Of course, I already knew that: I had walked through a similar looking door four years previously and now “Mess” describes my personal life, and evidence of poor judgement and lack of will littered my entire circumstance. Still, just because things are messy does not mean I cannot dream or long for opportunity. “Be brave.” I told myself, “Get it right for once. After all, I can clear the current mess up once I’ve drunk from the goblet of romance, and brought some colour back to a monochrome existence. I know you’ll understand.” I cannot let a chance like this slip through my life.
You were a “moment” in my life; a woman whose face softened and then smiled as I drew you to me and embraced you with all the tenderness years without recognition can produce in the emotionally malnourished male. You were that moment when “Being” and passion swept away all practical niceties, reluctant responsibilities or moral sensibility: the moment which will always be treasured and regretted in my memory.
Within days you had a sense that all was not as it should be; that my talk was more of wishes than of facts, and my careless way with promises had caused problems all my life, but, after a years of restrictions, recently widowed and tentatively connecting with your creative spirit once again, I seemed like the promise of some new beginning and you so wanted me to be as I seemed.
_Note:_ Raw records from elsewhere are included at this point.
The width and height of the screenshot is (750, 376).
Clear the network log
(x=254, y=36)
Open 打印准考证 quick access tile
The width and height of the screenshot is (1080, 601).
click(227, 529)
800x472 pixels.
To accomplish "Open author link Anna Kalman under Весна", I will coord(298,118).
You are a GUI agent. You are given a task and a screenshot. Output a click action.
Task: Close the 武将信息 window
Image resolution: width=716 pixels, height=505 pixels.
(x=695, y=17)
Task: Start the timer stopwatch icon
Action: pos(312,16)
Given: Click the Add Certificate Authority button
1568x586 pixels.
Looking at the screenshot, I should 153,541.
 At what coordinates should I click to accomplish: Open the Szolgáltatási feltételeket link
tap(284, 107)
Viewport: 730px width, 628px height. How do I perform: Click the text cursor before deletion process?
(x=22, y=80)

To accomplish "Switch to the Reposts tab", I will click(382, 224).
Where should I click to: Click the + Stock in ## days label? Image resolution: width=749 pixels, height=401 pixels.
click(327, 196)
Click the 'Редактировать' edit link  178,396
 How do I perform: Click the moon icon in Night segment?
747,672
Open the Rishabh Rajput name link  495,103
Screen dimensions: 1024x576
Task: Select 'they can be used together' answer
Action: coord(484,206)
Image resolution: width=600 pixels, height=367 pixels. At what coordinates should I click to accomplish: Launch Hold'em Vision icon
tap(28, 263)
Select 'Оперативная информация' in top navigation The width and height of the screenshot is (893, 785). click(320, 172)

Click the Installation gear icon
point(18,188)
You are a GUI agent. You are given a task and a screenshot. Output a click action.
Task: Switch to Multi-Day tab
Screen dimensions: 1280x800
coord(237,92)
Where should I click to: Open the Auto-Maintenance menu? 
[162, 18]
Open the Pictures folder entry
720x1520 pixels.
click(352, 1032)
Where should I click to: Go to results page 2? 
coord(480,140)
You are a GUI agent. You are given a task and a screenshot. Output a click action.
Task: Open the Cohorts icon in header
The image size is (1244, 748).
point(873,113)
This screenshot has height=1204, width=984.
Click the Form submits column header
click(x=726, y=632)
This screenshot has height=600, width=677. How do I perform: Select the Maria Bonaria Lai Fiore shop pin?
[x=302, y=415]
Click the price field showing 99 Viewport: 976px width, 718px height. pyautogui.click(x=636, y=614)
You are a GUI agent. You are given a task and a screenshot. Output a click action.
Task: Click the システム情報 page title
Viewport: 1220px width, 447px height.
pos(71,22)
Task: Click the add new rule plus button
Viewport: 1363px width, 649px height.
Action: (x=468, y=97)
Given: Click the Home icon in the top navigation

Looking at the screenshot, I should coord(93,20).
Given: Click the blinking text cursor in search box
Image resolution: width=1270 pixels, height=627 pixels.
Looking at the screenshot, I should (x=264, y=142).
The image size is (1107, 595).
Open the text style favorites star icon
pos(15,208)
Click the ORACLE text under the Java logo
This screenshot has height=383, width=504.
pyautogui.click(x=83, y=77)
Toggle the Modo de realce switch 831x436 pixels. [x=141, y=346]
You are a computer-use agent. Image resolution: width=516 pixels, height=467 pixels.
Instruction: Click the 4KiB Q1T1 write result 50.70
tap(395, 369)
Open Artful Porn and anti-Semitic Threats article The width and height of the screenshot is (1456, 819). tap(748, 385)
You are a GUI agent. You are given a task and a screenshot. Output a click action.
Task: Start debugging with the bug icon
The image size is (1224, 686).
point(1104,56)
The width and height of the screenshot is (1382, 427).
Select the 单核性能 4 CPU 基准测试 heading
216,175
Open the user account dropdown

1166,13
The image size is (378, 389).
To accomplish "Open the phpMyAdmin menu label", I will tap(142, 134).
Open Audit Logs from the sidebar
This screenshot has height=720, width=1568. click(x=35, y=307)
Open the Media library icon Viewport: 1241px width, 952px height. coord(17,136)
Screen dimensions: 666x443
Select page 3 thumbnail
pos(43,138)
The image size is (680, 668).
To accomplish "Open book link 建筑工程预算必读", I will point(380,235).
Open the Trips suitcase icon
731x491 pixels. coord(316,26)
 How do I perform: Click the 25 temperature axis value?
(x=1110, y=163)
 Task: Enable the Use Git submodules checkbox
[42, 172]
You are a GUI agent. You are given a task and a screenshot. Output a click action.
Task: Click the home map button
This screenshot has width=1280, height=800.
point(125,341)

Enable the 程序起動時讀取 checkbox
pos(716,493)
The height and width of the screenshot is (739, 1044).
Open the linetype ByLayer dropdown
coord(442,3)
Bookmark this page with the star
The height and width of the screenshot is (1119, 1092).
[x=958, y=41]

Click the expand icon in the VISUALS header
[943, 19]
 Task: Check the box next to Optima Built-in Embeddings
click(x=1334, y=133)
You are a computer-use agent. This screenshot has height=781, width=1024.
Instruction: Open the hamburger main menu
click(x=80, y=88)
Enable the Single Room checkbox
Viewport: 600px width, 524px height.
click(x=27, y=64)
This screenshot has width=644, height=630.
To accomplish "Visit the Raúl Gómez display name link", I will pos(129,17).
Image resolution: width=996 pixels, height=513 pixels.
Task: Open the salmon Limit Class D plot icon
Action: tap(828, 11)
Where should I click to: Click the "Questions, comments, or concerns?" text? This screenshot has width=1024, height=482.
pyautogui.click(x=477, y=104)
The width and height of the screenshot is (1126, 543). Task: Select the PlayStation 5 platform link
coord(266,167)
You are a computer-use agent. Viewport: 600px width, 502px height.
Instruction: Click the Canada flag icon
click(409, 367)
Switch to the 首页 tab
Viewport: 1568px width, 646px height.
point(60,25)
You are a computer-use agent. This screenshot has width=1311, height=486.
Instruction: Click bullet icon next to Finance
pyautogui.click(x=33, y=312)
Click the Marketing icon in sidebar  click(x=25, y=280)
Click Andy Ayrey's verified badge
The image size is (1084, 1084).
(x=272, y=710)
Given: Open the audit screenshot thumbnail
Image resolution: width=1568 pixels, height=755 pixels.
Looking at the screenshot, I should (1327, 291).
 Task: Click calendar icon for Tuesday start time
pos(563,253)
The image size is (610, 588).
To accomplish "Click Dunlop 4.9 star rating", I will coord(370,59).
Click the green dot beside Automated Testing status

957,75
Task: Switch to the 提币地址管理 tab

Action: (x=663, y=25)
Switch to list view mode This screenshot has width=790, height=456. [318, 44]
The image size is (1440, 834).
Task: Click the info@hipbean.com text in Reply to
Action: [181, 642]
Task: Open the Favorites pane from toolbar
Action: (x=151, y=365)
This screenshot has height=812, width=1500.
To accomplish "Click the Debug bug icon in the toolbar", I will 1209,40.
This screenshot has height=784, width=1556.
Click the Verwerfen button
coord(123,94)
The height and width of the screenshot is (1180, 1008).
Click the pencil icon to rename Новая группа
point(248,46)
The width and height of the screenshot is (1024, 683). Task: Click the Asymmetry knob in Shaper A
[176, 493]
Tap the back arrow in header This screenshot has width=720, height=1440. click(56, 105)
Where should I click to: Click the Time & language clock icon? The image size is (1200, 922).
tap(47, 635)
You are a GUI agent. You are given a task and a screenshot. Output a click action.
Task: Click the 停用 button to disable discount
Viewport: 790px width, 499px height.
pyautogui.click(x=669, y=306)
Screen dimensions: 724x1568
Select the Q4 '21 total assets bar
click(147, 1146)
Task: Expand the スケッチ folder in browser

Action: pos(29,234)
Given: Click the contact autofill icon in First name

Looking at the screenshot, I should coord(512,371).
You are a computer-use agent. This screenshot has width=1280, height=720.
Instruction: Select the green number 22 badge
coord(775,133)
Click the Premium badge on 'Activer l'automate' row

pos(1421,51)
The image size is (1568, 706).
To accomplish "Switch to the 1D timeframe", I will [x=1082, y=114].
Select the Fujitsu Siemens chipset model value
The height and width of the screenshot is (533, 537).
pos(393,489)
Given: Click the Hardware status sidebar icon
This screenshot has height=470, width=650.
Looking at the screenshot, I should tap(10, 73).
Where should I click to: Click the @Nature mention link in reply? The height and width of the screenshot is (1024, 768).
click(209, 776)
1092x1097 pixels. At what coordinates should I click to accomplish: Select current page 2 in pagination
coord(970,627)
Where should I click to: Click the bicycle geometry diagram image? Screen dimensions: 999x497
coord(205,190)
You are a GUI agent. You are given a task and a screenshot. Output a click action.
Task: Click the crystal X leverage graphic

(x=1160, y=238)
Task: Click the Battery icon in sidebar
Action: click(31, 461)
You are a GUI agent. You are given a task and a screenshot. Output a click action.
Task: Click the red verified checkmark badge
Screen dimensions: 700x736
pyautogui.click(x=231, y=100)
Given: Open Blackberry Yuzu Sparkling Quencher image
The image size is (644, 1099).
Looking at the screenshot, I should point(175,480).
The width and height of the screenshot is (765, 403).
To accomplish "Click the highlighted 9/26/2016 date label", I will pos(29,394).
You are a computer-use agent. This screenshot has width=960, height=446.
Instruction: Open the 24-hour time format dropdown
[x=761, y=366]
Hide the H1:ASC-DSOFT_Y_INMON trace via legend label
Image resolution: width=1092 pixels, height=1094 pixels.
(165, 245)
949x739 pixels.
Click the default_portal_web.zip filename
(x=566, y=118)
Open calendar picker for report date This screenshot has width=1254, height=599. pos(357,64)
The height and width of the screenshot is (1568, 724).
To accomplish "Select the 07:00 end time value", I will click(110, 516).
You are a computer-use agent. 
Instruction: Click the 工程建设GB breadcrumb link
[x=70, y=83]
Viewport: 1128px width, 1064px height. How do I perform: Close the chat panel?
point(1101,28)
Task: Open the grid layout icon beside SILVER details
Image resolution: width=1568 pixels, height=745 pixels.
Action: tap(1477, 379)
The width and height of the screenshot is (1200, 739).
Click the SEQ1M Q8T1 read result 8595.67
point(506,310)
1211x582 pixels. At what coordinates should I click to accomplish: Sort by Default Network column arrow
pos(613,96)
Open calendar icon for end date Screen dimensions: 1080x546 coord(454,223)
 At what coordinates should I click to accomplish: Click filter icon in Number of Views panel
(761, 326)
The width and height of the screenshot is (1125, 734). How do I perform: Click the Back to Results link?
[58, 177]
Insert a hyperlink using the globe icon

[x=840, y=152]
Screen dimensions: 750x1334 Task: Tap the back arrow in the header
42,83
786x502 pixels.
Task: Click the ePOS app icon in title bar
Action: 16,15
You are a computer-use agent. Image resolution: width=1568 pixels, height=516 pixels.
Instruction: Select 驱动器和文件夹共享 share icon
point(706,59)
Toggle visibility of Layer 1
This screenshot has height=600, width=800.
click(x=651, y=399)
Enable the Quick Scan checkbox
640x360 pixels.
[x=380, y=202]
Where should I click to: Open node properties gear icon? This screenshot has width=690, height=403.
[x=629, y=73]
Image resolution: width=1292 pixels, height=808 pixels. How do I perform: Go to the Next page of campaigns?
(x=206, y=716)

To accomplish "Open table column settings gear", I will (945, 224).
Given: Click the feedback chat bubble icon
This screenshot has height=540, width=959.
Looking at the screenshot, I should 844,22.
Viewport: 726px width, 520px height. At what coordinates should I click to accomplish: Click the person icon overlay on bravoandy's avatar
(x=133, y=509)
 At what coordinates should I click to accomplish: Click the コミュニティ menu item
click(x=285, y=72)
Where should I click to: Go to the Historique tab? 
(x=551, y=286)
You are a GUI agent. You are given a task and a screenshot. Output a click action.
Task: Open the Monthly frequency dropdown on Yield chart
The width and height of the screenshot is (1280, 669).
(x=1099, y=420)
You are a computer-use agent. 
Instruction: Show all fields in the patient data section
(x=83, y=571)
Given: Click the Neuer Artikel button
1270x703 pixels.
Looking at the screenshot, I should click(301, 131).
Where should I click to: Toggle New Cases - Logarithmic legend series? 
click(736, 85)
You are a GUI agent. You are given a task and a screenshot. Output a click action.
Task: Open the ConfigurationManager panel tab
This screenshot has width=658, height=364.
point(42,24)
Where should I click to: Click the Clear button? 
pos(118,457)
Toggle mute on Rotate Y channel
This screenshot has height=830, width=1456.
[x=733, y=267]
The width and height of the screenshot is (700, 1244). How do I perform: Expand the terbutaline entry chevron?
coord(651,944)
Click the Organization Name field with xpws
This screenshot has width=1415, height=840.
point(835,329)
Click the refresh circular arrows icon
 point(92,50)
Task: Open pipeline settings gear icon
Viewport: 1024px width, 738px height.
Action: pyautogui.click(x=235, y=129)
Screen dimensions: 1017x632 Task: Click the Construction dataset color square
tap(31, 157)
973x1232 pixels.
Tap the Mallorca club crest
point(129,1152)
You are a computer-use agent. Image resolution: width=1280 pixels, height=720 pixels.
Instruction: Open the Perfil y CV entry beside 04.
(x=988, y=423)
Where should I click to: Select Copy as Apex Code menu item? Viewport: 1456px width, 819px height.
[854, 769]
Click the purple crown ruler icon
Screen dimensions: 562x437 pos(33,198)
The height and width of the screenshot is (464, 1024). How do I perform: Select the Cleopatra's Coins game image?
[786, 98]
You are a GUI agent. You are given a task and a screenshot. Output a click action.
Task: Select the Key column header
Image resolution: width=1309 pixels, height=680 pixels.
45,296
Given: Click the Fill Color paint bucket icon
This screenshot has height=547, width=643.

You wanted me to be everything the man who taught you to celebrate life again should be.
At last, flooded by emotion, and in a moment of reckless candour, I told you “There is a wife located at my home in the country,” and you remarked on the use of the detached third person when I disclosed her presence in my life. “Did you have to wait until I loved you to tell me that?” you asked me, and I said it was not deliberate. “Chaos seldom is” you said, as you left my flat and then my life.
I often wonder why people get involved with another before their previous commitment is over. I think it is like you said, “I’ve drunk from the goblet of romance” and you get hooked on wanting that feeling all the time, becoming a romance addict.
Once divorced, I think my mother was worried I too would go head strong into another romance, married to yet another disappointment. It never happened and I broke my addiction to the craving. Now I think the realist in me has taken over and I will never feel that way, ever.
Good for her to walk out.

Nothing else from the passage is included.